Peças "Estamira" e "Aberdeen" iluminam símbolos da transgressão
Não há milagre nesse feito da atriz Dani Barros e de sua parceira Beatriz Sayad, que a dirige na jornada. As duas criam juntas uma dramaturgia original, que é apresentada por Barros em circunstâncias muito especiais.
O ponto de partida é o documentário de Marcos Prado, de 2004, que revelou ao mundo a história real de Dona Estamira. Catadora de lixo sexagenária e considerada doente mental crônica, ela trabalhou por 20 anos no lixão do Jardim Gramacho, no Rio.

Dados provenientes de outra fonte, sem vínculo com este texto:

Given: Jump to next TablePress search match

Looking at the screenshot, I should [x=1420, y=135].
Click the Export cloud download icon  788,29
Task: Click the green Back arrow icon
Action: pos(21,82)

Lenise Pinheiro/Folhapress | ||
A atriz Dani Barros na peça "Estamira" |
O filme amealhou vários prêmios internacionais e teve no desempenho de Estamira seu principal trunfo.
Seu discurso desconexo, mas de alta intensidade lírica, e a vitalidade com que o apresenta venceram qualquer preconceito contra sua suposta insanidade.
Dani Barros chegou a conhecer Estamira antes de sua morte, em 2011.
Mas o estalo para arriscar-se na montagem desse solo veio de sua própria história e da triste experiência de ter tido uma mãe com depressão crônica, que sofreu diversas internações psiquiátricas.
É no cruzamento, no corpo e na alma da atriz, dessas duas existências sofridas que se produz o fenômeno a destacar.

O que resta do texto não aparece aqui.